小説 ~ 顔のないポートレート ~




顔のないポートレート
原題:Blind Side
著者名:ウィリアム・ベイヤー(William Bayer)
訳者:高橋恭美子(たかはし くみこ)
出版社:扶桑社
発売日:1992/6 (原題発表 1989)
ジャンル:サスペンス





「顔のないポートレート」は、過去のトラウマから顔が撮れなくなった報道カメラマンが、女優の卵の女性と出会い、その女性に関する事件の渦中に巻き込まれていくサスペンス小説です。

著者のウィリアム・ベイヤーさんはアメリカ出身で、他の著書に1982年にエドガー賞の長編賞を受賞した「キラーバード、急襲」や、「すげ替えられた首」等があります。

訳者の高橋恭美子さんはアガサ・クリスティーさんの「蒼ざめた馬(ハヤカワ文庫)」やロバート・クレイスさんの「約束(創元推理文庫)」等、数多くの作品の訳を担当されています。



あらすじ

七月の蒸し暑い日、真夜中のマンハッタン、寝付けなかったカメラマンのジェフリー・バーネットは、写真を撮りに外へと出かけます。

ジェフリーは40歳の独身です。ナッソー通りのスタジオに住んでいます。彼は過去にフォトジャーナリストとして、ベトナム戦争中に撮影した「ピエタ」という作品で世界中から賞賛を浴びた経験もあります。現在は報道写真を撮っておらず、また、人の顔を撮影しようとすると身体が震えだし、ポートレートが撮れません。

午前2時、歩き続けたジェフリーはようやく気に入る被写体に遭遇しました。煉瓦づくりの壁に無名の環境芸術家の影絵、街灯の灯りに浮かびあがる白いキャデラック、彼の頭の中にはすでに構図も出来上がっていました。撮影の準備を整え、ファインダーを覗いていると、突然、若い女性の顔が飛び込んできました。

黒いドレス、明るい黄褐色の長い巻き髪、猫のような目、モデルのように若々しく、官能的な整った顔立ち、それがキンバリー・イェイツ(キム)との出会いでした。
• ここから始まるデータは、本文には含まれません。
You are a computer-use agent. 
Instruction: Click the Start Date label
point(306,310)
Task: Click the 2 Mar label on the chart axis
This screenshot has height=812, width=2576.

キムには魅力と情熱がありました。

ポートレートが取れなかったジェフリーでしたが、キムに対しては身体が震えることなくシャッターをきることができました。そんな機会が来るとは予想していなかった彼は、興奮のあまり、その夜、ニューメキシコに住んでいる親友のフランク・コーデロに電話をかけました。フランクは元特殊部隊の一員で、今ではプロの写真家になっています。マイという名前のベトナム人の妻がいます。マイはかつてジェフリーが愛していた人でもあります。

キムにはダウンタウンの一部の地域で名の通った売れっ子モデルのルームメイトがいます。シェリル・デヴェルーが本名ですが、シャドーという愛称で呼ばれています。ある日の午後、ポートレートを撮ることを口実にキムはシャドーを連れてきました。

シャドーは美人で、カメラマンの扱いにも慣れていて、写真ばえのするスタイルを備えていました。しかし、身体が震えることこそありませんでしたが、ジェフリーはシャドーの顔を撮ることができませんでした。かろうじて首から下だけは撮ることができたため、何とかその場を切り抜けたのですが、キムにはお見通しだったようです。

ジェフリーにとってキムは日に日に特別な存在になっていきます。それは夢のような愛と快楽の日々でした。しかし、ある日突然、彼女は彼の前から姿を消し、代わりに刑事が彼の前に現れます__



感想


かつては名をはせたフォトグラファーでありながら、過去のトラウマからポートレートが撮影できなくなり、街の風景写真を撮りながら日々を過ごすプロのカメラマンが主人公のサスペンス作品です。

情熱から逃避した男性の前に快活で魅力的な女性が現れ、生きる魅力を見出していく、ここまではボーイ・ミーツ・ガールやマニック・ピクシー・ドリームガールの類のラブロマンス作品です。

しかし、そんな都合のいい話なんてあるわけはなく、とある事件が発生し、男性は生死を賭けたコンゲームと心身を捧げる女性との信用勝負に挑むことになります。

後半のとある登場人物の行動力を見ていると、最初から主人公なんて不要だったのではないかと、どこかご都合主義を感じたのは残念でしたが、サスペンス作品の起承転結の盛り上がりに関しては充分に楽しめました。

主人公がフォトグラファーということで、ローラ・ギルピンさんといった写真家の名前やランチョス・デ・タオスの教会といった写真がたくさん撮られた場所が文中に登場して、どんな作品なのかと興味を抱かせるのも良かったです。